Angelika Winnen (2006): Kafka-Rezeption in der Literatur der DDR. Produktive Lektüren von Anna Seghers, Klaus Schlesinger, Gert Neumann und Wolfgang Hilbig. Würzburg: Königshausen & Neumann.



Mit dem provokatorischen Gegensatz "Faust oder Gregor Samsa", den der Kultur-Minister der DDR, Klaus Gysi, am 28. August 1968, d.h. wenige Tage nach dem Einmarsch der sowjetischen Truppen in Prag, in einer Rede zur Eröffnung des Nationaltheaters in Weimar vorschlug, sollte festgesetzt werden, welche literarische Tradition in den sozialistischen Erbe-Kanon einzubeziehen war: Mit dieser rhetorischen Alternative wollte Gysi klar stellen, dass in der sozialistischen Gesellschaft der strebsame, lebensstarke Goethesche Held, als Vorläufer des siegenden Proletariats, den "dekadenten", "pessimistischen" und "klein-bürgerlichen" Protagonisten der Romane von Franz Kafka vorzuziehen sei. Die Formel bestätigte die negative Einstellung gegenüber Kafkas Werk, die sodann in Form von Ablehnung oder Misstrauen die ganze kulturelle Geschichte der DDR durchlief.
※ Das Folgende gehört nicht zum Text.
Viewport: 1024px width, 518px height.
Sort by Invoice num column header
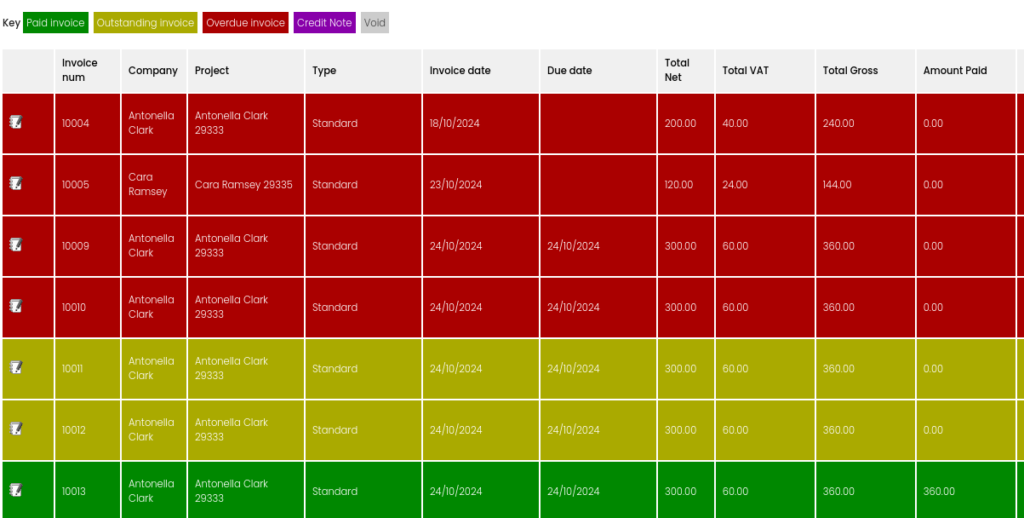(x=80, y=70)
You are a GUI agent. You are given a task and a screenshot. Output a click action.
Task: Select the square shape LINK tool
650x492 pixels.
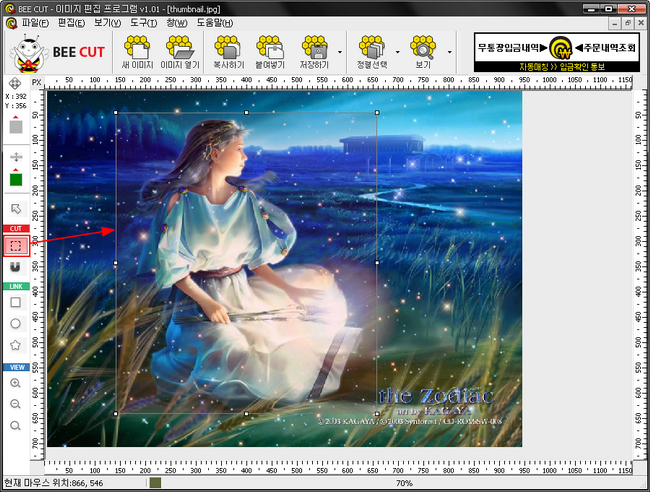pyautogui.click(x=16, y=301)
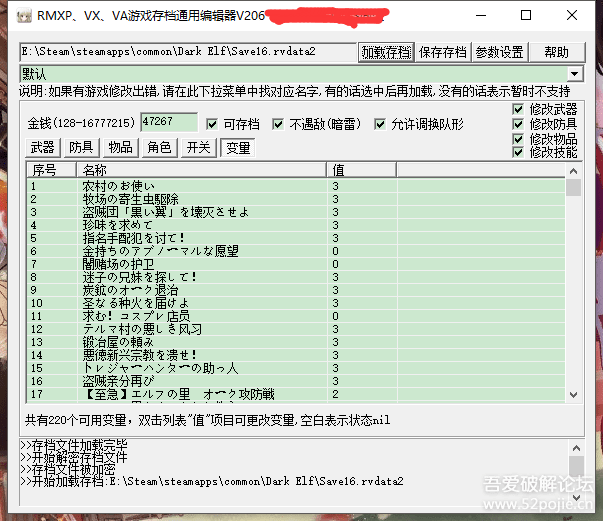Switch to the 角色 tab
This screenshot has height=521, width=603.
[159, 147]
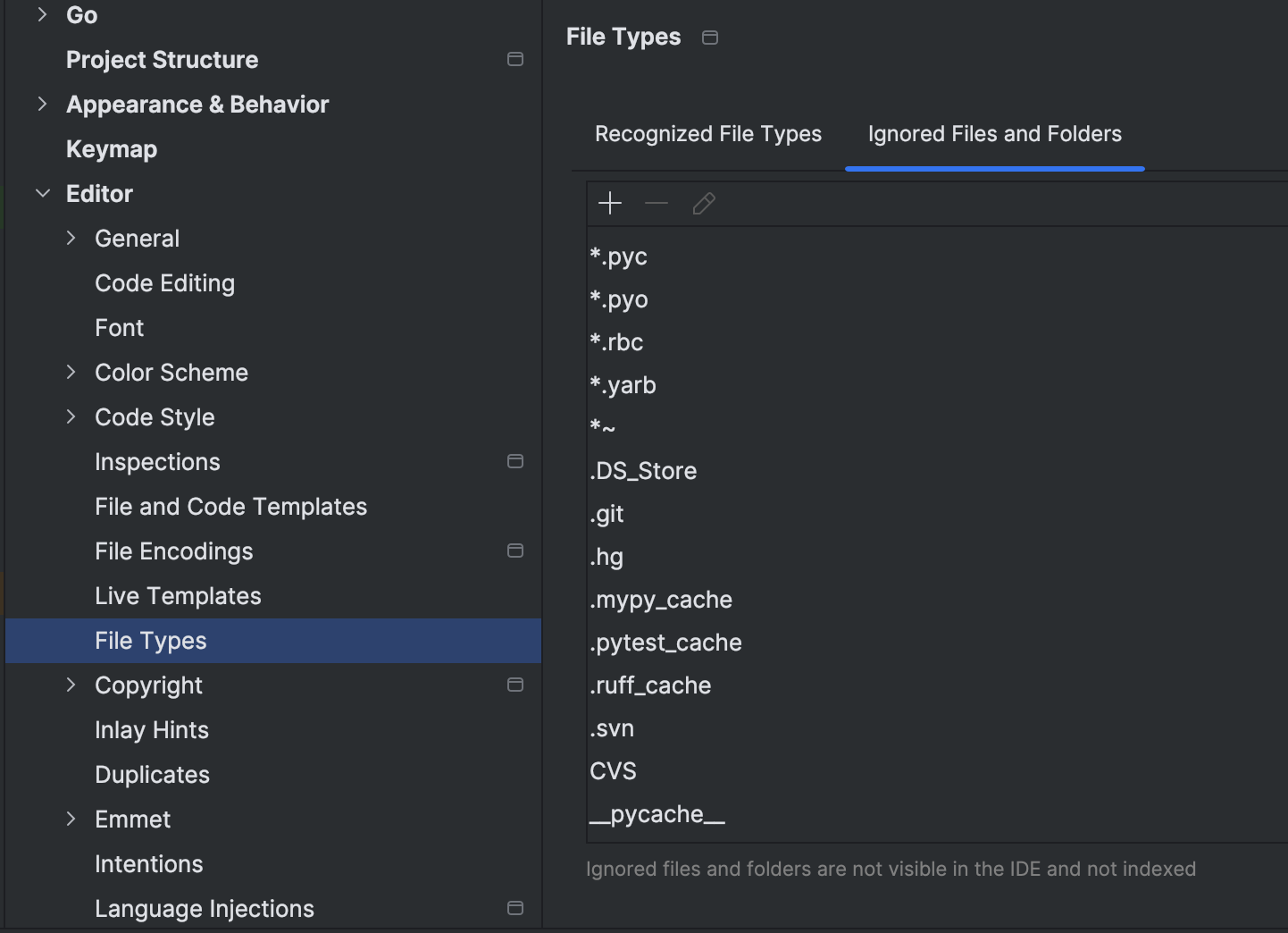Click the reset icon beside Inspections
This screenshot has height=933, width=1288.
point(515,461)
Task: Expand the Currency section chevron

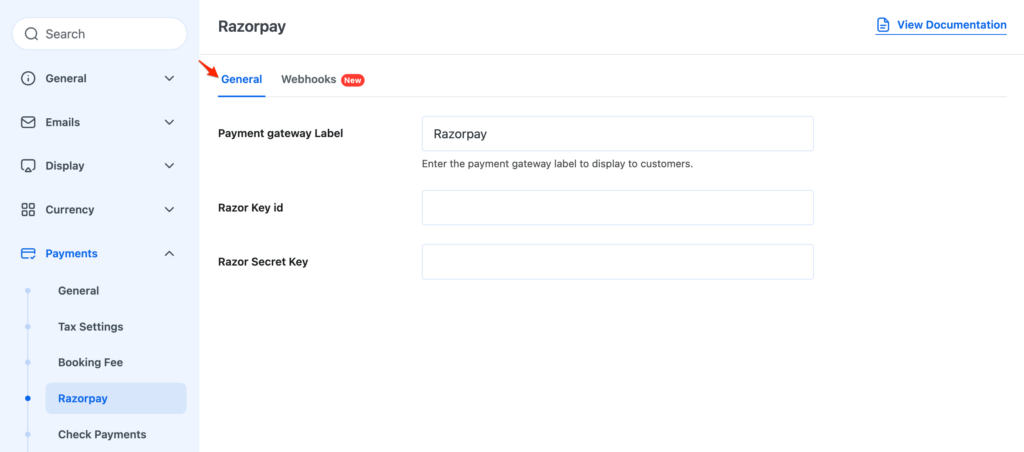Action: click(x=169, y=210)
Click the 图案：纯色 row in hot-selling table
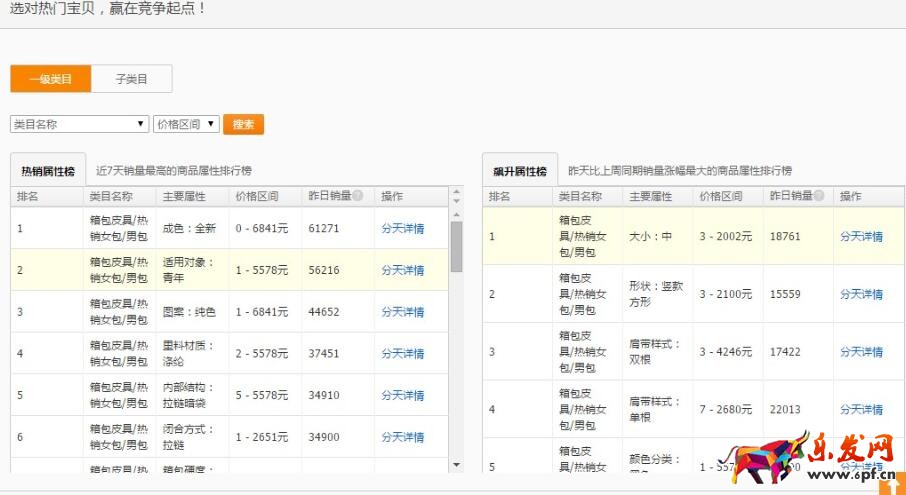Viewport: 906px width, 495px height. pos(188,312)
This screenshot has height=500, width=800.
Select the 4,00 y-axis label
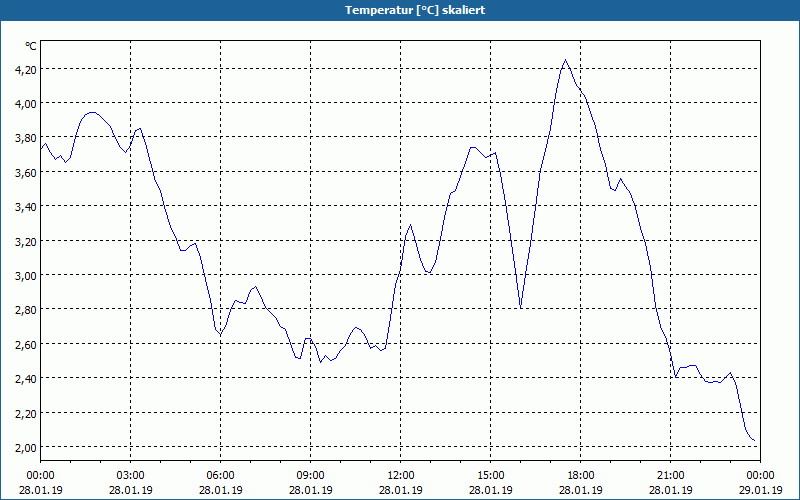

Eduard Goldstücker, der Prager Germanist, der 1963 die legendäre Kafka-Konferenz in Liblice organisierte, die später als eine Art 'Vorspiel' des Prager Frühlings gedeutet wurde, stellte 1993 das Paradox einer politischen Macht fest, die  auf literarische Werke verunsichert und bedroht reagierte : "Die Macht, welche die ganze Welt beherrschen wollte", – schrieb Goldstücker 1993 und meinte damit die Macht des Sowjetkommunismus – "fühlte sich von einem einsamen, seit Jahrzehnten toten Schriftsteller bedroht".1

Ausgehend vom pionieristischen Aufsatz Klaus Hermsdorfs in den "Weimarer Beiträgen" (1978) über die Rezeption Kafkas in der sozialistischen deutschen Literatur und von den späteren Studien Karl-Heinz Fingerhuts zu demselben Thema, untersucht Angelika Winnen in ihrer dicht dokumentierten und spannenden Dissertation, wie ostdeutsche Schriftsteller der 70er und 80er Jahre die biographische Figur Kafkas und sein Werk als literarisches Vorbild und Vorlage für ihre Texte 'produktiv' machten. Am Anfang der Analyse von Angelika Winnen, die auf die Methode der Intertextualitätstheorie zurückgreift, steht das 1962 in Sinn und Form erschienene Gedicht "Interfragmentarium" von Günter Kunert, dessen Untertitel – "Zu Franz K.s Werk" – einen direkten Bezug auf den Prager Schriftsteller nimmt. Die Kunertschen Verse evozieren das Leben eines einzelnen, namenlosen Protagonisten, der einem anonymen System von 'Gewalt' gegenüber steht und erzeugen die für Kafkas Texte typische beklemmende Atmosphäre – nicht zufällig wurde deshalb das Gedicht von den Kulturfunktionären der DDR als subtile Allegorie des Lebens in einem Überwachungsstaat gelesen und dementsprechend scharf abgelehnt. Mit der Anspielung auf Kunerts Gedicht stellt die Autorin fest, wie in der DDR eine literarische Auseinandersetzung mit Kafka von vornherein und per se dem Verdacht des Subversiven unterlag.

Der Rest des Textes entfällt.